### [Extract provided]
........
Eventual consistency is embracing this philosophy of a lack of consistency for computer systems too, on the basis that maintaining actual consistency would be too expensive/complex/slow, which is frequently the case.

This of course, in principle, can lead to ever degrading consistency and since you can't assume everything is consistent, you also cannot really verify consistency in any other way than heuristically, as another commenter suggested.

Eventual consistency is a design driven by practical needs. It is never a path to reach complete data purity.

And this applies both to streaming and batch tasks alike.


> the basis that maintaining actual consistency would be too expensive/complex/slow, which is frequently the case.

Maintaining actual consistency is seldom more complex - the opposite is true, eventual consistency can lead to mind boggling complexity (because it's very hard to reason about your guarantees anymore... even the "eventual correctness" guarantee; in practice it's more often than not a handwavy "yeah, it's likely probably correct in many cases, and if you find something wrong, we'll take it as a bug and fix it. Or at least claim to fix it, because you know, it might be hard to reproduce". Good enough for usecases like advertising, I guess)

Too expensive/slow is the typical reason for eventual consistency - but the whole point of materialize.io is to challenge this "too expensive/slow" assumption.


> but the whole point of materialize.io is to challenge this "too expensive/slow" assumption.

how exactly is it challenging it. Spanner is too expensive.


By moving up the stack a bit (managing computation, rather than storage) we can provide consistency using techniques other than just using the guarantees provided by the storage itself. This isn't a new observation (Dryad/DryadLINQ made it wrt MapReduce/Hadoop, among other examples I'm sure) but that is where the trade-off lies.

If you instead implement low-latency systems where each step along a dataflow involves a round-trip through replicated highly available storage, Spanner if you like or even just Kafka, then 100% you might reasonably conclude that eventual consistency is the right call. This is roughly the situation that microservice implementors currently find themselves in. I don't think it is a great situation to be in, personally.

The value proposition with something like Materialize (and there are other options) is that you can get consistency and performance if you can express your computation as something more structured than imperative code that writes to and reads from storage. In our case, the "something" is SQL.

Hope that helps!


Hey - great work with materialize.io, I've always wanted to play more with it but life always got in the way so far :(

One question I have for you is whether it would be appropriate for processing where you need to iterate (think e.g. connected components in a graph, where you repeatedly broadcast the component ID to the neighboring nodes: can this be somehow done with materialize's version of SQL? You can of course do looping with timely - but, how do you do that with SQL?


In SQL you would most likely be directed to use `WITH RECURSIVE`, which is something we plan to do, but not yet.

It can be a bit gross to use WITH RECURSIVE, because there are often some constraints on the types of queries you can express (e.g. that the recursive body must conclude with a UNION/UNION ALL with some base case). Differential dataflow doesn't have that requirement, but we'll have to sort out whether we'll remove that requirement for Materialize, or impose the traditional constraints. There is a Chesterton's fence moment to have first.
........
### [Exercise task 1]
Echo the records from the line containing "Select the XS size label row" through the line containing "click(x=546, y=99)", both lines included, and reproduce only those lines.
The thread on eventual consistency and the records are unrelated to each other.

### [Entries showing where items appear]
........
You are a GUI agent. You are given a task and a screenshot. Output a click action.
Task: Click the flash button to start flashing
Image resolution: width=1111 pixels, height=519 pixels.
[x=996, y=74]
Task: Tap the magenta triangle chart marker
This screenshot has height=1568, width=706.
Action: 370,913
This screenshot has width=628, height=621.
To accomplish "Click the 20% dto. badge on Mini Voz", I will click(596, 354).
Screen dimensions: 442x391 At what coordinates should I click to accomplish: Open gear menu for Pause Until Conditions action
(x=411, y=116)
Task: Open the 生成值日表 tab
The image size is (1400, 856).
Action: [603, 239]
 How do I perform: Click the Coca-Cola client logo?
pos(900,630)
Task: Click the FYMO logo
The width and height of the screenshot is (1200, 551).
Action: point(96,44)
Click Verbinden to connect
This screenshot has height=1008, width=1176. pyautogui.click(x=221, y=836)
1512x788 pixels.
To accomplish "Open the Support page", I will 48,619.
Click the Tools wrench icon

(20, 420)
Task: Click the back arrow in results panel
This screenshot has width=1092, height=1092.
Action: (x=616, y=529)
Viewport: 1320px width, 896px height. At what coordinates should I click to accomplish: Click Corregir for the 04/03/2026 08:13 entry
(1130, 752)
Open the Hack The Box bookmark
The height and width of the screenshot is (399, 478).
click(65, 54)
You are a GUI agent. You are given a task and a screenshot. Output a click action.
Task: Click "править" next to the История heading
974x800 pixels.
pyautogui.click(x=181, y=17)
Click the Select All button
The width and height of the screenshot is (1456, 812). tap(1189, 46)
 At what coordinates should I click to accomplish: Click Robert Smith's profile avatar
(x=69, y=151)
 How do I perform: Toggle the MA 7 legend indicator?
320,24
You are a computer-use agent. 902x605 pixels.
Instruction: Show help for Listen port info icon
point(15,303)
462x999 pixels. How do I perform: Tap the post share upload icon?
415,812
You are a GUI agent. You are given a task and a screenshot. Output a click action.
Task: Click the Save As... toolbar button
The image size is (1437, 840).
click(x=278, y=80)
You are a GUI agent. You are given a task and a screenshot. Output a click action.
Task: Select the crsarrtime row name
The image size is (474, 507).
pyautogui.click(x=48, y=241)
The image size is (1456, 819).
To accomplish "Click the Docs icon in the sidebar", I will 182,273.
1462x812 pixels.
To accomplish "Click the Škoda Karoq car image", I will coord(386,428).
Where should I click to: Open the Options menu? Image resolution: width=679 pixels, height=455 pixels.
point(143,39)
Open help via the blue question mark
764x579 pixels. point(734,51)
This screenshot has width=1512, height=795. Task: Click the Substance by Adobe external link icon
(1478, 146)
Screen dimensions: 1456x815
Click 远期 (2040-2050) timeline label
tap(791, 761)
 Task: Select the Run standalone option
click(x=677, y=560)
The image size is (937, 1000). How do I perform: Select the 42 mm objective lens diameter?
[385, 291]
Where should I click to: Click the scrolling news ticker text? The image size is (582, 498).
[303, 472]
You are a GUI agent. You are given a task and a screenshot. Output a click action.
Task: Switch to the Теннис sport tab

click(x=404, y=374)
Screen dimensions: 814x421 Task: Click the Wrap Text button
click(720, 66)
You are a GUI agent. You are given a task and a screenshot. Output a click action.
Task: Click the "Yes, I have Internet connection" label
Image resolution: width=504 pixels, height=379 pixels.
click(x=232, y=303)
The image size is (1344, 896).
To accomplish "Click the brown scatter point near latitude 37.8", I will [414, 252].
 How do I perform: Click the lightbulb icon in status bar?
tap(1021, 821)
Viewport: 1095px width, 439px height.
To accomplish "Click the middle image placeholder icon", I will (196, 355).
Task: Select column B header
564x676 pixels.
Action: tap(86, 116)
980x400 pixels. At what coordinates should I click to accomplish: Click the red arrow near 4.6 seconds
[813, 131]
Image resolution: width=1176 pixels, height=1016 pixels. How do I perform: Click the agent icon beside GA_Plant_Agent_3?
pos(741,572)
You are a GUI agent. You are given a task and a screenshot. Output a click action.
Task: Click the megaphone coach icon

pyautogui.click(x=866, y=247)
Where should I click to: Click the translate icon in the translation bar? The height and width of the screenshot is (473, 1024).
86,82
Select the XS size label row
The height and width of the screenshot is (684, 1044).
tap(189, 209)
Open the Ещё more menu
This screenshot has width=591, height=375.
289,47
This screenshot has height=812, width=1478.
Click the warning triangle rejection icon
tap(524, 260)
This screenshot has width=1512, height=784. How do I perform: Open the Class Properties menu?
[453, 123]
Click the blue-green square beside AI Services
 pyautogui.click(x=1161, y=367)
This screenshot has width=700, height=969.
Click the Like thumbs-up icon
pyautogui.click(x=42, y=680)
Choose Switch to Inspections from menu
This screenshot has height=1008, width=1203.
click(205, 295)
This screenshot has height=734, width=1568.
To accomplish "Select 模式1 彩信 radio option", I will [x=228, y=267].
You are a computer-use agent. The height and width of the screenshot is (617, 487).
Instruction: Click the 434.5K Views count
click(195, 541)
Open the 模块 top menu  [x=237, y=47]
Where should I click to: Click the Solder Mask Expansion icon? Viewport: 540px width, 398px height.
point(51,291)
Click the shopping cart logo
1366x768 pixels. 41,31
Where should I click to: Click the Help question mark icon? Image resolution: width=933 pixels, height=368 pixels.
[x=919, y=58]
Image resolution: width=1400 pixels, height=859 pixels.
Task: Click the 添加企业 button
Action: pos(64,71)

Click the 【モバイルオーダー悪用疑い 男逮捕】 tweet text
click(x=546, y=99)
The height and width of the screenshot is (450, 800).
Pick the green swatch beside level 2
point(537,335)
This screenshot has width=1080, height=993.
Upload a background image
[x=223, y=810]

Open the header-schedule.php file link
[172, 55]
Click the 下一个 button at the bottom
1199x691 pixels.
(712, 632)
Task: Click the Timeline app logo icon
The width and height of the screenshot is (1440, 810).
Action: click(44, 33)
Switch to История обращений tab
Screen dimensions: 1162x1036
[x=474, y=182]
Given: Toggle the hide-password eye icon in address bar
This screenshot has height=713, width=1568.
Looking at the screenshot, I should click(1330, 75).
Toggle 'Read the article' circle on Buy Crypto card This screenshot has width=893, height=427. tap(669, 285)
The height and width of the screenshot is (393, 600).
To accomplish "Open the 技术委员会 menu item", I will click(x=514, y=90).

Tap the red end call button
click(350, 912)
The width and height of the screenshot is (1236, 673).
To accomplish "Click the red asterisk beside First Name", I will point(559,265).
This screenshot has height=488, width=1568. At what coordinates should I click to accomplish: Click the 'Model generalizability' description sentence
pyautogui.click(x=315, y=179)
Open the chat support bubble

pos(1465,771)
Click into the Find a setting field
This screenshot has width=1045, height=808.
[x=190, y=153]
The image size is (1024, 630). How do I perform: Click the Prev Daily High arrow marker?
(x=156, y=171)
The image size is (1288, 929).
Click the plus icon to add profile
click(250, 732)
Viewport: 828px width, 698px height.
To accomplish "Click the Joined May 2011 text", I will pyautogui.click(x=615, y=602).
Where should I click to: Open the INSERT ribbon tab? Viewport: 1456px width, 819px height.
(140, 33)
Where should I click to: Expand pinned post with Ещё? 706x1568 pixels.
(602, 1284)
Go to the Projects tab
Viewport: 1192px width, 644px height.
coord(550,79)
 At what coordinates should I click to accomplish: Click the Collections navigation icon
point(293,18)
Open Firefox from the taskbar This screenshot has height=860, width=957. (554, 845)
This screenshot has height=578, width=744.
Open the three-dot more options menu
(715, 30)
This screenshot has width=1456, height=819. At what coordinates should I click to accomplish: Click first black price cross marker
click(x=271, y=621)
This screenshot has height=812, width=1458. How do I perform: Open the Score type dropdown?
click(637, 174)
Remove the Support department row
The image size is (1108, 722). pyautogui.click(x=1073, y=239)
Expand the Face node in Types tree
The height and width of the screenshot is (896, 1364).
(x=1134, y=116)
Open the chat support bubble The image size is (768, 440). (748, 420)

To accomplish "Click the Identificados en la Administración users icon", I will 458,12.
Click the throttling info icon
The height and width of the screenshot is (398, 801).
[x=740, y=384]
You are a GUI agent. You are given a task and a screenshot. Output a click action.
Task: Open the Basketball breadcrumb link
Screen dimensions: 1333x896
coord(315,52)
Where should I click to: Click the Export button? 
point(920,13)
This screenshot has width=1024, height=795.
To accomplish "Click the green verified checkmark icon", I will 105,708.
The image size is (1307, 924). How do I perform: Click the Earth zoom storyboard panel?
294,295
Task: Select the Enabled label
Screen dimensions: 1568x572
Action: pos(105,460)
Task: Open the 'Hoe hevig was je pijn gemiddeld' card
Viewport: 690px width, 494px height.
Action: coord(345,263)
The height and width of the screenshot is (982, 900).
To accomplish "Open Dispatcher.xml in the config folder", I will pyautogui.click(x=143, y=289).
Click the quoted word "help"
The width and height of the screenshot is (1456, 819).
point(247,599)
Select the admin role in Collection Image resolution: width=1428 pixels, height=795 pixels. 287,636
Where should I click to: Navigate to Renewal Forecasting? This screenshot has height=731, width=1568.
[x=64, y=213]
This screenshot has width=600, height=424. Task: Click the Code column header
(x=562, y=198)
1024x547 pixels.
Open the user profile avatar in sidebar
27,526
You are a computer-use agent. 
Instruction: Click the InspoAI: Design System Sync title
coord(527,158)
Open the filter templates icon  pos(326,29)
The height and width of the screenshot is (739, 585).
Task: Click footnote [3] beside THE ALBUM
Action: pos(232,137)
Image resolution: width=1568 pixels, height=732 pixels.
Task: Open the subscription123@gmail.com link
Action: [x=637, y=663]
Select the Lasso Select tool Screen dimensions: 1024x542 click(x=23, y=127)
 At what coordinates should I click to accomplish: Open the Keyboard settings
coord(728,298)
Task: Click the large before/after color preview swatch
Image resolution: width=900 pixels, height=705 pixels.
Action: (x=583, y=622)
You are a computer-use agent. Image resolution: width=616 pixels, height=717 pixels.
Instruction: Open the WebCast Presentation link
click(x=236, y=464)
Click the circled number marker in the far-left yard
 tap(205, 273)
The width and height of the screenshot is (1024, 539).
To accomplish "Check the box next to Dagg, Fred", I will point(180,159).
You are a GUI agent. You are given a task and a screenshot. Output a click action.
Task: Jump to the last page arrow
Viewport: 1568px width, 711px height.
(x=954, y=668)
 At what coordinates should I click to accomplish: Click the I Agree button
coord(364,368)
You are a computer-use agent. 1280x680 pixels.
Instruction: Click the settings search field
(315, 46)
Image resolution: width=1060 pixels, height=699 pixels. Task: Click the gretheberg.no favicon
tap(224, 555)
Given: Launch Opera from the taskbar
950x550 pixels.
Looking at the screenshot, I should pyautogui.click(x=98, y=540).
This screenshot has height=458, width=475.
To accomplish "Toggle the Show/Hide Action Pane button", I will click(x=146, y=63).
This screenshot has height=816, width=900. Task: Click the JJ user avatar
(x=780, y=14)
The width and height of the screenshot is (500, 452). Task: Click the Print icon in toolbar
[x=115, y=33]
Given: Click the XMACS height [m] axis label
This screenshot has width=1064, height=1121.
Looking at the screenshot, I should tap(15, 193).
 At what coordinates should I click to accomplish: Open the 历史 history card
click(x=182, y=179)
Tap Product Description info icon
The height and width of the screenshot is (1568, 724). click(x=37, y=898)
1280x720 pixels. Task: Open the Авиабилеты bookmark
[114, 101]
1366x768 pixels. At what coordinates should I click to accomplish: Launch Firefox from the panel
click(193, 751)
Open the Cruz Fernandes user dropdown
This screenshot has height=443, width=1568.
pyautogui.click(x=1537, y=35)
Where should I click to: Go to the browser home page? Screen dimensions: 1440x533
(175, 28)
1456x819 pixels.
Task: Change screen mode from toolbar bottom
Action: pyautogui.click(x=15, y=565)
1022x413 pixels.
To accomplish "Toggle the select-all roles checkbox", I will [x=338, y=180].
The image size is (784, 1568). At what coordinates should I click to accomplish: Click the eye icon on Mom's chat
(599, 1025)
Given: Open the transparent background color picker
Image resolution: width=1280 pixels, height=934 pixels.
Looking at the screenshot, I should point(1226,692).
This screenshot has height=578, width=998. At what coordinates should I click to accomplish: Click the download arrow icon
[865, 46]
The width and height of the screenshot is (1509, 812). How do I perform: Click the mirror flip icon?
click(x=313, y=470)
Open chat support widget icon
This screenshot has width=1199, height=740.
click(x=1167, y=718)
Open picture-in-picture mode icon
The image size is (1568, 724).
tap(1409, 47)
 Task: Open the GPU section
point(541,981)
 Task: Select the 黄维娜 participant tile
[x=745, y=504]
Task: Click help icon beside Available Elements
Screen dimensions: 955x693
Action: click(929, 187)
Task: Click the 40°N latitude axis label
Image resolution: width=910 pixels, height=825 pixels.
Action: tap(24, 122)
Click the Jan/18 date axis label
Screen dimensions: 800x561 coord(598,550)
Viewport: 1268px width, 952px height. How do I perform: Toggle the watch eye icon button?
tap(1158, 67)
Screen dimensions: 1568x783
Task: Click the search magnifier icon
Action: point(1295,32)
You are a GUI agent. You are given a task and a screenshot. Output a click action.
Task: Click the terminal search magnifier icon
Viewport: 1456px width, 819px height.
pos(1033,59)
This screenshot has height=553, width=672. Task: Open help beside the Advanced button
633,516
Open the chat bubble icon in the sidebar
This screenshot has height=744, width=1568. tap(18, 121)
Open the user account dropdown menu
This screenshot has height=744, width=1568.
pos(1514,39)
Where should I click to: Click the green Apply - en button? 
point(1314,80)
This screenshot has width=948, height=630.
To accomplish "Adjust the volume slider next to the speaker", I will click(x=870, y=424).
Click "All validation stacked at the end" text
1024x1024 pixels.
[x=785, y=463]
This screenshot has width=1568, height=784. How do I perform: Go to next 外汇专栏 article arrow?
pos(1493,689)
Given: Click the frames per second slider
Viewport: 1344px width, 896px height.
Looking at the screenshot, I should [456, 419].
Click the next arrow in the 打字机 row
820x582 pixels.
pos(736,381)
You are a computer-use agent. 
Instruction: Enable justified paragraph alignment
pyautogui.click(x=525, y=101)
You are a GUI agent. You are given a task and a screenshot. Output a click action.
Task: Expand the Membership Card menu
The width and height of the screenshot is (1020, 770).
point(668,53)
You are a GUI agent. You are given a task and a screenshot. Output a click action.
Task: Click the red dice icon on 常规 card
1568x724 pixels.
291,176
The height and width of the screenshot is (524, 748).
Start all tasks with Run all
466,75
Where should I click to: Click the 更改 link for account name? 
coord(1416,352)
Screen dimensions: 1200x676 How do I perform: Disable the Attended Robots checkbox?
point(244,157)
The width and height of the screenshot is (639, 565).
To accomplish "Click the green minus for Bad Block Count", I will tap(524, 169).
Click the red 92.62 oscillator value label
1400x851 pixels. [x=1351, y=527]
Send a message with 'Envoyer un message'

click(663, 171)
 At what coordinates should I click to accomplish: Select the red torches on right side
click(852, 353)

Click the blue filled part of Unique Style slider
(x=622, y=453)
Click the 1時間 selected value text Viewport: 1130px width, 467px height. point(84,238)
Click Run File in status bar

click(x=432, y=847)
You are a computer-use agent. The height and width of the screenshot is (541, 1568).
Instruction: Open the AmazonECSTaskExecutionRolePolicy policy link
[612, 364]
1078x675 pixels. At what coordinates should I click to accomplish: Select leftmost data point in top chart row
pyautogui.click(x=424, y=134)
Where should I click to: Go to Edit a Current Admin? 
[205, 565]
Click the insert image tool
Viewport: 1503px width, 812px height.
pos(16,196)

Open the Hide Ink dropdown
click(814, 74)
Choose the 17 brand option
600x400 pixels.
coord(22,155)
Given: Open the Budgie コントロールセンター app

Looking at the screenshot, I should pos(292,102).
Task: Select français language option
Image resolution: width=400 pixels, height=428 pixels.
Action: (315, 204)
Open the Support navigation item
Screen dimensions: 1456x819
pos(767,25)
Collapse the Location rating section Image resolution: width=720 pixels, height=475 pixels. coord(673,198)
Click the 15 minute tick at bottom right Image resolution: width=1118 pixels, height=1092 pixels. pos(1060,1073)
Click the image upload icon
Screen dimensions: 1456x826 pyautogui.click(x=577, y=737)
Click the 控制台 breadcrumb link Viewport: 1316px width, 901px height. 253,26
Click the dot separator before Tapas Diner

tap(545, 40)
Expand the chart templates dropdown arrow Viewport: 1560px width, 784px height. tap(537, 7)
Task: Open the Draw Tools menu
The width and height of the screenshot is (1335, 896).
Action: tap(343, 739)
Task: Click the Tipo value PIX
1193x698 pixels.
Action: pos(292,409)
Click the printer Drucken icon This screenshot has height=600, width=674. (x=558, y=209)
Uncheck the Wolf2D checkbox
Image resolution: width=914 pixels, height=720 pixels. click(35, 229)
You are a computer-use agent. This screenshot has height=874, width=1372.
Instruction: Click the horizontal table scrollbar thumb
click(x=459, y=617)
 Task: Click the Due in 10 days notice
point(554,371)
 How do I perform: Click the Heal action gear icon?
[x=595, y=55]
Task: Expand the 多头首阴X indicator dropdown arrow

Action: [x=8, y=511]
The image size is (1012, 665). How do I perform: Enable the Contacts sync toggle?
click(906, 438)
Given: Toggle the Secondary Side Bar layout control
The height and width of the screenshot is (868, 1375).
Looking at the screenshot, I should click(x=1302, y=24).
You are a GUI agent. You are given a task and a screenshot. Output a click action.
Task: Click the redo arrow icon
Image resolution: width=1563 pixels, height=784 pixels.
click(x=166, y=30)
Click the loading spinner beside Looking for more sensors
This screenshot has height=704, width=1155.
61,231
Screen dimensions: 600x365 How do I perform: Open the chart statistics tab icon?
........
### [Exercise task 2]
In the thread on eventual consistency, which SQL construct is named as the likely way to express iteration in Materialize?

### [Correct result 1]
Select the XS size label row
The height and width of the screenshot is (684, 1044).
tap(189, 209)
Open the Ещё more menu
This screenshot has width=591, height=375.
289,47
This screenshot has height=812, width=1478.
Click the warning triangle rejection icon
tap(524, 260)
This screenshot has width=1512, height=784. How do I perform: Open the Class Properties menu?
[453, 123]
Click the blue-green square beside AI Services
 pyautogui.click(x=1161, y=367)
This screenshot has width=700, height=969.
Click the Like thumbs-up icon
pyautogui.click(x=42, y=680)
Choose Switch to Inspections from menu
This screenshot has height=1008, width=1203.
click(205, 295)
This screenshot has height=734, width=1568.
To accomplish "Select 模式1 彩信 radio option", I will [x=228, y=267].
You are a computer-use agent. The height and width of the screenshot is (617, 487).
Instruction: Click the 434.5K Views count
click(195, 541)
Open the 模块 top menu  [x=237, y=47]
Where should I click to: Click the Solder Mask Expansion icon? Viewport: 540px width, 398px height.
point(51,291)
Click the shopping cart logo
1366x768 pixels. 41,31
Where should I click to: Click the Help question mark icon? Image resolution: width=933 pixels, height=368 pixels.
[x=919, y=58]
Image resolution: width=1400 pixels, height=859 pixels.
Task: Click the 添加企业 button
Action: pos(64,71)

Click the 【モバイルオーダー悪用疑い 男逮捕】 tweet text
click(x=546, y=99)

### [Correct result 2]
`WITH RECURSIVE`, which Materialize plans to support but does not yet.